-- start RAW DATA --

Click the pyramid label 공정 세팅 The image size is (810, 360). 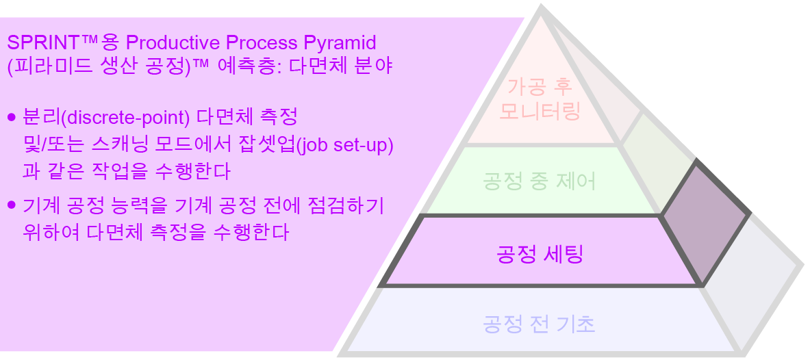(x=540, y=255)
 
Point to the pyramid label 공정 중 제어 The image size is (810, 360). (x=540, y=181)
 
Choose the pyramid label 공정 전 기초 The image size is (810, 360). (x=539, y=323)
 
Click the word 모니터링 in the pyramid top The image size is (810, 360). (x=540, y=110)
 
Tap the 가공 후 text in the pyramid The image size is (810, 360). (x=540, y=87)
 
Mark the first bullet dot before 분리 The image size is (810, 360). (x=11, y=118)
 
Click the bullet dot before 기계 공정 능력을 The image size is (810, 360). (x=11, y=205)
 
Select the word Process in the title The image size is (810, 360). (x=266, y=42)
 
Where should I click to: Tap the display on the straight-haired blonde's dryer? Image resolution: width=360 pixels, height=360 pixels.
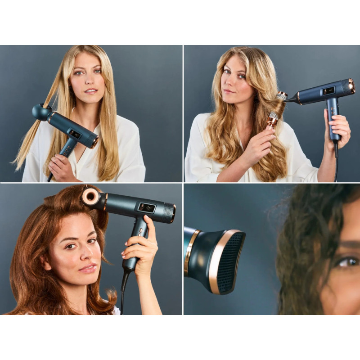tap(75, 134)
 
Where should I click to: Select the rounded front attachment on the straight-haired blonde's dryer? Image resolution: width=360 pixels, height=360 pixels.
tap(40, 112)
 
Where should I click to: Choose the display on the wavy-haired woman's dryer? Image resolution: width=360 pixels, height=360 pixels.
tap(328, 90)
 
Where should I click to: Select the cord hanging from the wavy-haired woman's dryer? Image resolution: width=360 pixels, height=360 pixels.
tap(335, 162)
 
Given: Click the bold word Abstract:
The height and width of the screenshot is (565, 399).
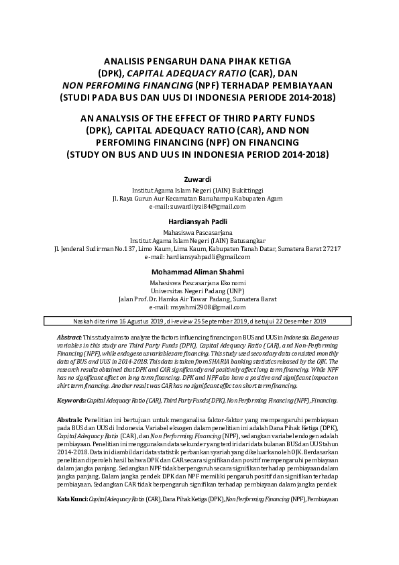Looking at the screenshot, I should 69,335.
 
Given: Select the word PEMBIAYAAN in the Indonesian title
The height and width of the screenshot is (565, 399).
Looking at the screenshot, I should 304,85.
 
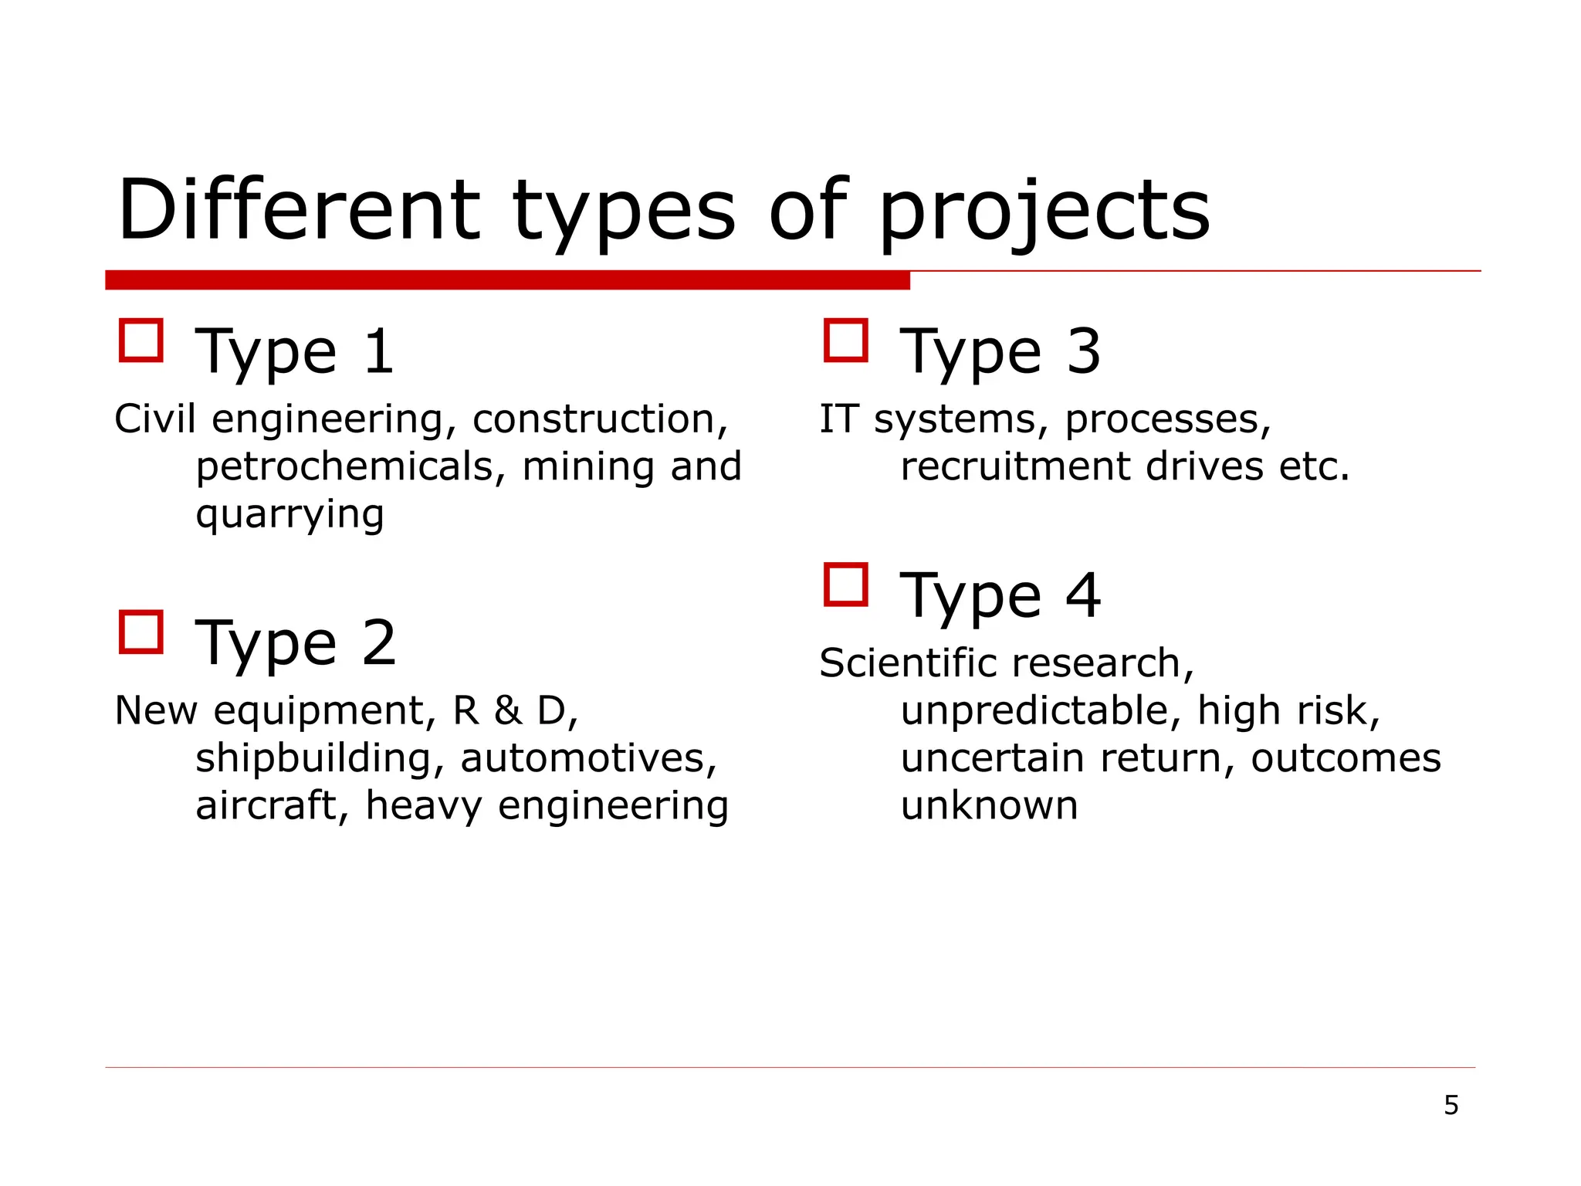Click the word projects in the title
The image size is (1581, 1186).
(1044, 212)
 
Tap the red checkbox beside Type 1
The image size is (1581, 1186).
(141, 341)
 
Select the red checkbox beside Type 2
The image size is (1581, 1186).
(141, 632)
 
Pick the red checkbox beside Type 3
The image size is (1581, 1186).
(846, 341)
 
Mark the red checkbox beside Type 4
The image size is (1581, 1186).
(846, 585)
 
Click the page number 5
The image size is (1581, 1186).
(1451, 1105)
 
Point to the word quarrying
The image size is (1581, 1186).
(289, 515)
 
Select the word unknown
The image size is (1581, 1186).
(989, 805)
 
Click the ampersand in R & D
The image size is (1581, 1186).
(508, 710)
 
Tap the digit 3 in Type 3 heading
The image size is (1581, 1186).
(1084, 351)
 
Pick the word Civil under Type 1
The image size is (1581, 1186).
(154, 419)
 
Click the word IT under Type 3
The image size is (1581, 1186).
(838, 419)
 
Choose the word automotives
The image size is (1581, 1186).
(588, 758)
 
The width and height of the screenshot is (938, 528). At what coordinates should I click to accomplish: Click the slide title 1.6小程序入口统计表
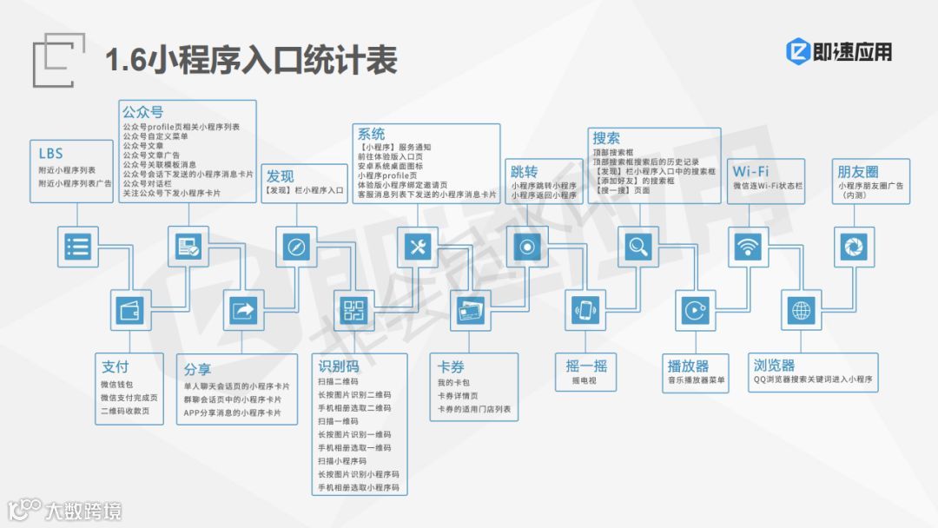click(251, 60)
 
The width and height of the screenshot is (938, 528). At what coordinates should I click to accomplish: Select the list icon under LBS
click(77, 247)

-- end RAW DATA --

YOUR TASK
Copy out, word for word, the stretch of lines from the one containing "Tap the red checkbox beside Type 1" through the one containing "(1451, 1105)", with both of those lines included.

TASK ANSWER
Tap the red checkbox beside Type 1
The image size is (1581, 1186).
(141, 341)
 
Select the red checkbox beside Type 2
The image size is (1581, 1186).
(141, 632)
 
Pick the red checkbox beside Type 3
The image size is (1581, 1186).
(846, 341)
 
Mark the red checkbox beside Type 4
The image size is (1581, 1186).
(846, 585)
 
Click the page number 5
The image size is (1581, 1186).
(1451, 1105)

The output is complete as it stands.